*Quoted text:*
**********
Anatomy of a Boss: The Boss

As an OG Metal Gear Solid franchise fan, it’s been quite the rollercoaster ride, seeing consequences of the different directions that the franchise had taken in recent years due to various industrial and creative differences.

What was once a series renowned and universally acknowledged as having made a profound impact in the video gaming world through it’s lengthy but engaging storytelling presentation is today a bit more contested on the universal appeal part.

Hideo Kojima is a legendary producer and artisan of the video gaming craft. In pushing bold storytelling ideas, mechanics and creative gambles, combined with his flair for incorporating his love for western media and culture, he is considered by many to be a Quentin Tarantino-esque figure.

Among his creations, the Metal Gear Franchise is likely his greatest one. Such is his place in the industry, that some would consider it impossible for him to miss the mark on a game with his name attached to it.

I personally don’t see it that way. I’d like to think that the man peaked at Metal Gear Solid 3: Snake Eater. And I’m saying this is as a fan, both of him and the franchise (I played MGS4 140 times, and did a BBE run in under 1hr 10 mins, so yes, I do believe I’ve earned my stripes).

I feel that he depended on his own name brand more heavily to make and market games by that virtue.

While not abject failures, I’ve got reason to believe that he never quite hit the levels of MGS3 again, at least from a creative point. I’m certain that choosing the best of this series is an endless debate.
**********
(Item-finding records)
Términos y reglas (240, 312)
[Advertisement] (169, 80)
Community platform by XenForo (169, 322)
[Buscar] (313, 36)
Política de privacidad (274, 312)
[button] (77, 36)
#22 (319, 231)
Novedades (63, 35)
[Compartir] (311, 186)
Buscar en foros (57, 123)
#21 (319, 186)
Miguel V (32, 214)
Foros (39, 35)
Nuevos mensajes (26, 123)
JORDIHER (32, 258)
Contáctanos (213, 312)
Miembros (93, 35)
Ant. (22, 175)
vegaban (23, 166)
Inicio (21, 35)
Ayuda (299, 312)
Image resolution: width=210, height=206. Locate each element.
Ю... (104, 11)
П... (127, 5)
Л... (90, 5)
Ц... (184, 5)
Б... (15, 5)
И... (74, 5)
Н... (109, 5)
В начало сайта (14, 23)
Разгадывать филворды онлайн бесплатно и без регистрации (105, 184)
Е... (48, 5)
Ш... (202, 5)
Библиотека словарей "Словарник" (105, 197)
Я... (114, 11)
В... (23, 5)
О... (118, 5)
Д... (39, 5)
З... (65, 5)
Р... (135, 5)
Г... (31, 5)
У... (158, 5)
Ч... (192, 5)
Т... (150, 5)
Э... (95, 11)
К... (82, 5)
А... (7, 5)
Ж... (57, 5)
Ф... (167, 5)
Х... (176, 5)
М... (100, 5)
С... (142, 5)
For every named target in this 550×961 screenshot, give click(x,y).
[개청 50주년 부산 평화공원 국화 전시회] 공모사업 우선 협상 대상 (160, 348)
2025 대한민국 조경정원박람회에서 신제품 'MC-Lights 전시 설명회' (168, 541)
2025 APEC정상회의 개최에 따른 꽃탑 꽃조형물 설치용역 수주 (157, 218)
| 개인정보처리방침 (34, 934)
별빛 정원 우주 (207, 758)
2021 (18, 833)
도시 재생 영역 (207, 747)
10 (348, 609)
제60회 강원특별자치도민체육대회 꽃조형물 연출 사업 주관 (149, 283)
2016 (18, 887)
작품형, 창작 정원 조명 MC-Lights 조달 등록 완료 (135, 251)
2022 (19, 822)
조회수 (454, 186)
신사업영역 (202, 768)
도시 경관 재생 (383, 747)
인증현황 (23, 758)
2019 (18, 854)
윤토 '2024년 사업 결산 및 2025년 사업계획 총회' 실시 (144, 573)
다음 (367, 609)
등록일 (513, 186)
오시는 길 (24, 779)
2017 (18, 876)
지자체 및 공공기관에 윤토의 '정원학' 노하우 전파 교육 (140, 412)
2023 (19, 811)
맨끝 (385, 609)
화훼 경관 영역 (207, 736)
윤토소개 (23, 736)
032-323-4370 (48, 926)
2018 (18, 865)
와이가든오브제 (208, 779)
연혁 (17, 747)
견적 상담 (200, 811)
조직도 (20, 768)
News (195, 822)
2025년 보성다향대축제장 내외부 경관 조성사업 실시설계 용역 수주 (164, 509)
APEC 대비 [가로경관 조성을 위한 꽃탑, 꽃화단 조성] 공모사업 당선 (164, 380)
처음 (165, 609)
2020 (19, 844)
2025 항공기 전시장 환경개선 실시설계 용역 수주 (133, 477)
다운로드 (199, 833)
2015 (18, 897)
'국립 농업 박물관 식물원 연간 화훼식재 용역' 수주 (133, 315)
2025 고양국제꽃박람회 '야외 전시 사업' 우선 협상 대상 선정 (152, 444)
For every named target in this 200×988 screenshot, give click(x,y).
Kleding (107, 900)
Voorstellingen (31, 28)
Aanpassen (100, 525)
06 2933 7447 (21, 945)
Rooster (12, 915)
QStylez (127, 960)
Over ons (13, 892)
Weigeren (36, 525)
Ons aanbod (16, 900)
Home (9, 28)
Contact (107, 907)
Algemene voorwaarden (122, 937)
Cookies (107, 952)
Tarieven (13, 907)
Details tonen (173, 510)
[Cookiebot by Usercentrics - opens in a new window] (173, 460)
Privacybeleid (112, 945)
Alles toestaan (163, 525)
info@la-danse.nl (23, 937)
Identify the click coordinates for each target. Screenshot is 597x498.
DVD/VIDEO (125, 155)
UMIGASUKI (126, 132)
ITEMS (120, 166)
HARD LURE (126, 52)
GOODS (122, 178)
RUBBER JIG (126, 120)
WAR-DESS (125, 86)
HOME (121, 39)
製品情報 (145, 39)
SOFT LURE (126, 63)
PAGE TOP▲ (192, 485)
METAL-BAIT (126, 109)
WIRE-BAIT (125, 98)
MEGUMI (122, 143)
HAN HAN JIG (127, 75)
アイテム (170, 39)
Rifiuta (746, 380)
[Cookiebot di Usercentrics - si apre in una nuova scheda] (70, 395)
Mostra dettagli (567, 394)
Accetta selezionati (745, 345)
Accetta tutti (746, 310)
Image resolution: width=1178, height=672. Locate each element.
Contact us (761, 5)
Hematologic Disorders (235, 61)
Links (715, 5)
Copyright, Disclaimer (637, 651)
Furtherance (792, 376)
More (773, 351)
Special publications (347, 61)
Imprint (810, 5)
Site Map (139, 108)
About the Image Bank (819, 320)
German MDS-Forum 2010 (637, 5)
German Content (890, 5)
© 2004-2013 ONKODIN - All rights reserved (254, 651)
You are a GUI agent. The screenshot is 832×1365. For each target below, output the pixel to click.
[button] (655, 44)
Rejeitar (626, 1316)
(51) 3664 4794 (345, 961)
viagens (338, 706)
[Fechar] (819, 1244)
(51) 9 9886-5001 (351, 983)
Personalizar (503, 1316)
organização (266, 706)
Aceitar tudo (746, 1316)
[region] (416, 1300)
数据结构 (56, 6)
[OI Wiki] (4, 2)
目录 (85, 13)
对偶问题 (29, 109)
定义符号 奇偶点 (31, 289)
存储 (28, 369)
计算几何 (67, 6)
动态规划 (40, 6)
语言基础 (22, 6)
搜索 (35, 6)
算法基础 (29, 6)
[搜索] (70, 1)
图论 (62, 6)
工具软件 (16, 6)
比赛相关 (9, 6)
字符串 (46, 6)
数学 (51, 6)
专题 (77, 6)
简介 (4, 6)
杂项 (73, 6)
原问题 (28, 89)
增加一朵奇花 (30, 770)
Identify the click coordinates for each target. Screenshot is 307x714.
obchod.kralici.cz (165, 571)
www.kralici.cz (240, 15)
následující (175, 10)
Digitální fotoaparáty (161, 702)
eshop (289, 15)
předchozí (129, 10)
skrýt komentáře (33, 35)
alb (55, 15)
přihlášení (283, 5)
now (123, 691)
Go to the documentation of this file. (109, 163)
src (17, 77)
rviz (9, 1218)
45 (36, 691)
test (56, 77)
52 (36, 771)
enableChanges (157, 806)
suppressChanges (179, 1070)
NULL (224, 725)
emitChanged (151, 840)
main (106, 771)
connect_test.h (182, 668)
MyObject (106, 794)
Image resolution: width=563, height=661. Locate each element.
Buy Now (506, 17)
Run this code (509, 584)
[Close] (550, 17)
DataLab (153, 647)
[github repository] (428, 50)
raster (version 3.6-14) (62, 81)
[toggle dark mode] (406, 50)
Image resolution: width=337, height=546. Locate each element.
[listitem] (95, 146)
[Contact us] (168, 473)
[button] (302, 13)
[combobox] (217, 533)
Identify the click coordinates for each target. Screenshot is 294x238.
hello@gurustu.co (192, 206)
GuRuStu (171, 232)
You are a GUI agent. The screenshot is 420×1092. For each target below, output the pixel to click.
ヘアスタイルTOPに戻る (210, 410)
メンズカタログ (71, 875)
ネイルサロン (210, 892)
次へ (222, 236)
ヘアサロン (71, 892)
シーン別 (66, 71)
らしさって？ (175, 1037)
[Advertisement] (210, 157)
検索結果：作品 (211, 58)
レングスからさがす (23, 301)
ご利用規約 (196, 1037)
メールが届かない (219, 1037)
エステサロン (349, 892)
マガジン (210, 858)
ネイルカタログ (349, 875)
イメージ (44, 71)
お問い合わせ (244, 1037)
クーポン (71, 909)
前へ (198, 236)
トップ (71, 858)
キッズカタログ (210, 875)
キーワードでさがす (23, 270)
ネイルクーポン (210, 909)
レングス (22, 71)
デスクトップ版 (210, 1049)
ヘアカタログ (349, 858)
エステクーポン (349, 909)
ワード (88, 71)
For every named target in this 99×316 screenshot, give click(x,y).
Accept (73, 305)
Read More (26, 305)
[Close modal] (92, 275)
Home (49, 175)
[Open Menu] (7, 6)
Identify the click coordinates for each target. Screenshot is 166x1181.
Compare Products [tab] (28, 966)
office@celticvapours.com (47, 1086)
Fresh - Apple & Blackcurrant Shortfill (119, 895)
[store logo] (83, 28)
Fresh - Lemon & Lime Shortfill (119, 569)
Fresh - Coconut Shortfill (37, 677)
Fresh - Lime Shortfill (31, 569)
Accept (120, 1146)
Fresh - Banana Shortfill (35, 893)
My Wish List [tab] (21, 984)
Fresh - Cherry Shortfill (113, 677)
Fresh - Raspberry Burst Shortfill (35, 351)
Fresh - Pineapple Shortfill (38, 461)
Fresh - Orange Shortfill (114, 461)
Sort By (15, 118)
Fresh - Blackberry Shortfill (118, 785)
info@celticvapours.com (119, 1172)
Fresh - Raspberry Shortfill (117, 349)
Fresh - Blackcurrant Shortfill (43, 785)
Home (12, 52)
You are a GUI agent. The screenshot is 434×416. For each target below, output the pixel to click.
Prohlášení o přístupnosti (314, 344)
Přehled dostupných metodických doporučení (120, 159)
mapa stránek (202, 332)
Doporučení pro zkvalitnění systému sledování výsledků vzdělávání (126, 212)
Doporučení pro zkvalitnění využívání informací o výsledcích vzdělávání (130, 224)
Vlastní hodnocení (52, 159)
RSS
**********
Could you continue the essay on Hideo Kojima and the Metal Gear Solid series from where it stops?

I’d wager many would pick MGS1 to be the greatest among the franchise and that’s fine. After all, the game was lauded as arguably the greatest PlayStation One Game of all time by many. Still, I personally favor MGS3.

And why not? The setting of the game is removed from modern times and set during the Cold War, a time in history with a certain charm to it, where the tactical espionage was truly at it’s peak even as our real human history can attest to.

The visuals were amazing for it’s time, the music is still probably the best in the entire series, and some would contend among the best in video gaming period. The characters, storytelling and presentation was sublime.

And the boss fights? Mwah. They were memorable amidst a franchise that is well known for excellent boss fights.

Again, picking your personal favorite boss fight from this series let alone the game itself is a debate all on its own—be it the gruelling duel with The End, the tense tussle with The Fury, The chilling concept of The Sorrow, or Volgin’s many fights.

And yet, while it may probably not be the best (by everyone’s measure), the final boss fight of MGS3 between Naked Snake vs The Boss maybe one of the greatest boss battles that ever graced video games.

And that comes in no small part to the presentation, build up and character aptly named ‘The Boss.’ I consider Isshin the Sword Saint from Sekiro: Shadows Die Twice as my personal favorite final boss fight at the time of this writing.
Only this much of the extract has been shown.